Text section:
┌──
# Air-rifle as a survival tool??



## kirkmcquest (Oct 21, 2010)

O.K I'm not talking about the daisy red rider here. I'm talking about a real functional air rifle which go all the way up to .50cal and are used to take down boar, deer and etc. The Koreans make some of the best, and you can peruse some here; www.pyramydair.com.

They go from .22 all the way up and cost as much as a traditional 'fire-arm'. Louis and Clark had one on their voyage and commented that it was more reliable and functional than their firearms.

I see the advantage being that, with a special hand pump, you can manually reload in perpetuity. With a simple 'tool and die' kit from Corbin you can make your own pellets and recycle them forever without needing to buy anything. The process is different from 'casting' bullets, it is a 'cold' process called 'swaging' which is actually alot less labor intensive.

The other advantage is sound. The bigger calibers make noise too...but a lot less noise than a powder gun. The smaller calibers, many of which work with a 'nitro' spring are reported to be whisper silent. I don't see it as a defense weapon BUT.... In a survival situation, I can definitely see an advantage to being able to take down game silently, with a gun that doesn't need bullets...( plus they are cool ). What say you?


----------



## Ernie (Jul 22, 2007)

I think they'll work for a long time but sooner or later whatever rubber gasket inside of them that holds pressure will degrade.

Other than that, I like them. But it wouldn't be my main weapon. Probably a great poacher's tool.


----------



## Darren (May 10, 2002)
└──
Stored items:
┌──
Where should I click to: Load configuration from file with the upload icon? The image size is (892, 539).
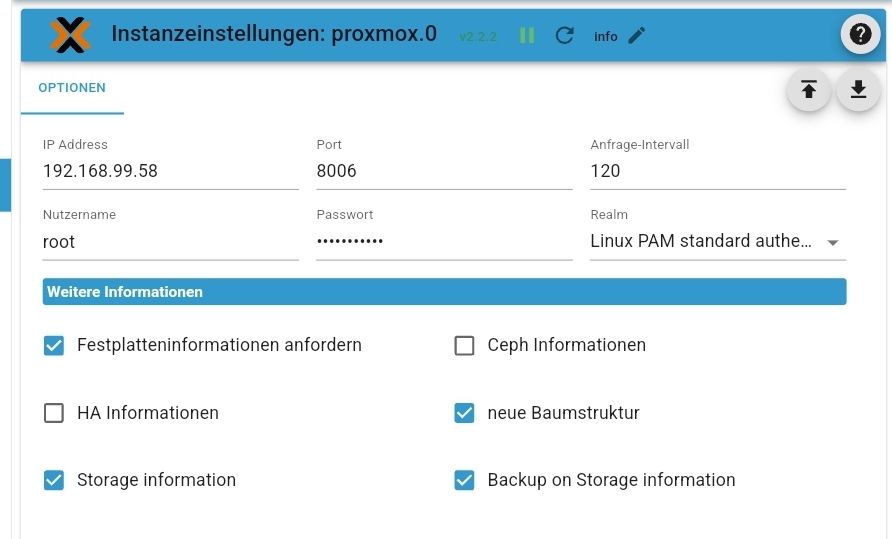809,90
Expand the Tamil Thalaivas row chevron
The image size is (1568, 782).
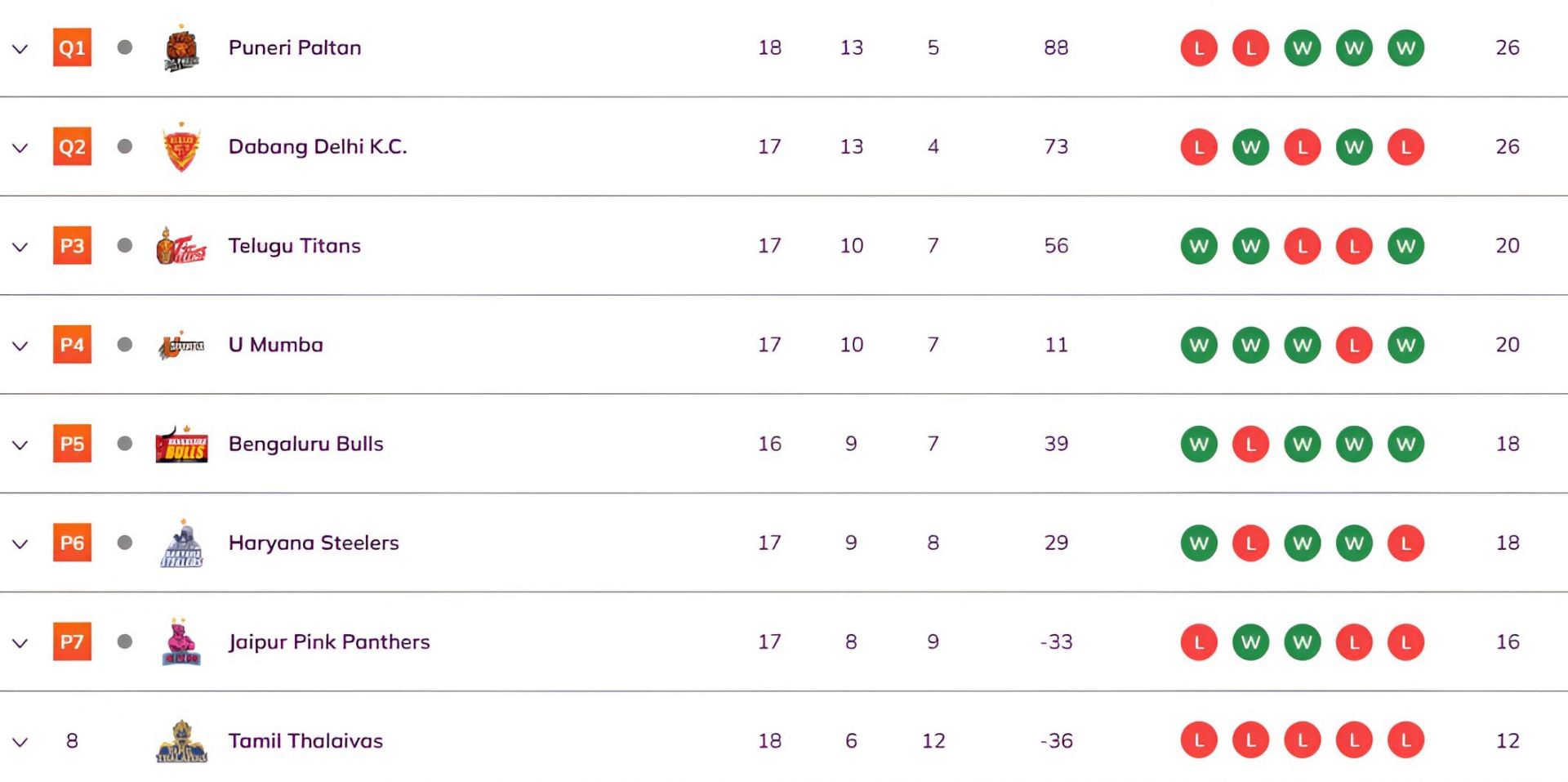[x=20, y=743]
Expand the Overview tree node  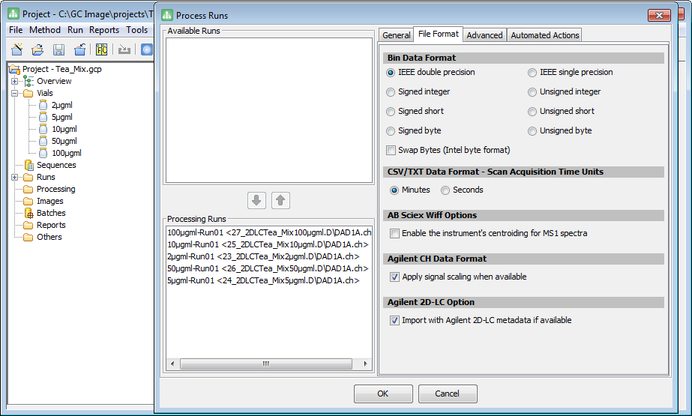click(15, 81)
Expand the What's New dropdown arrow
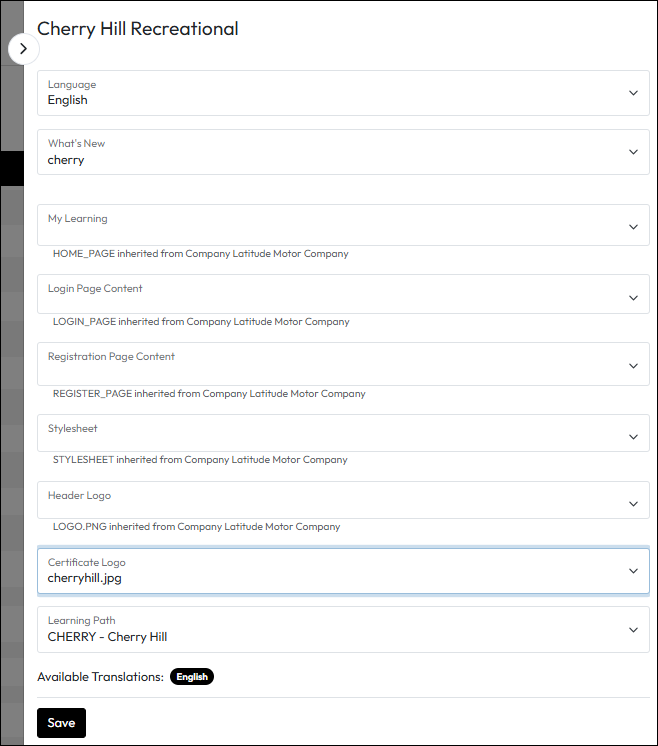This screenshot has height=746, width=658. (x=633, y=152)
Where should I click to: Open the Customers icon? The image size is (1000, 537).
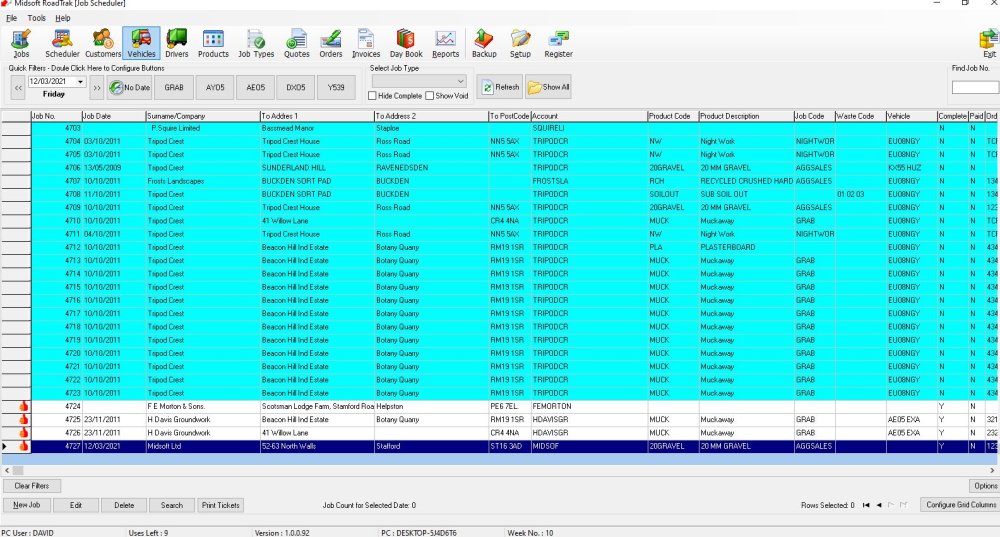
└──
Assignment A:
Please repeat everything in the air-rifle thread from "## kirkmcquest (Oct" down to "than their firearms.", word for word.
Assignment B:
Carry the air-rifle thread on past its last line.
None of the items has any bearing on this.

Response box A:
## kirkmcquest (Oct 21, 2010)

O.K I'm not talking about the daisy red rider here. I'm talking about a real functional air rifle which go all the way up to .50cal and are used to take down boar, deer and etc. The Koreans make some of the best, and you can peruse some here; www.pyramydair.com.

They go from .22 all the way up and cost as much as a traditional 'fire-arm'. Louis and Clark had one on their voyage and commented that it was more reliable and functional than their firearms.

Response box B:
Air rifles are dandy for killing game up to at least rabbits with a head shot even in .17 caliber. Years ago Beeman imported the Feinwherkbau from Germany that used a spring that you compressed by operating the barrel as a lever. I saw one with an 8 power Leupold. It was very accurate. Another idea, depending on your state, is to buy a silencer for a .22.


----------



## megafatcat (Jun 30, 2009)

Poaching or training up the younguns. We will not be giving the kids a couple bulk packs of .22 for practice, but they will need to shoot well.
For hunting, if there is any chance of big game, I will take the biggest, baddest repeating rifle I can because the meat and hide would be too important for a single shot.


----------



## time (Jan 30, 2011)

My grandad had a .22 cal. Worked great for many years. I think it's still around, don't know who ended up with it when he passed.


----------



## zant (Dec 1, 2005)

"Great poachers tool",I bought a pyramid at a yd sale pretty cheap..and I have 6-20oz CO2 tanks,it will kill a big rabbit and a small coyote(LUCKY shot).I believe in as many backups for everything.


----------



## Explorer (Dec 2, 2003)

It worked well for Lewis & Clark like you say. Really wowed the natives. I believe it was a .36 cal, but really don't remember from the history I read. I did have a .22 cal German made air rifle that shot at about 1100-1200 fps. It killed rabbits as well as any .22 powder gun. That said now I use a .22 powder gun with sub-sonic shells.


----------



## Ed Norman (Jun 8, 2002)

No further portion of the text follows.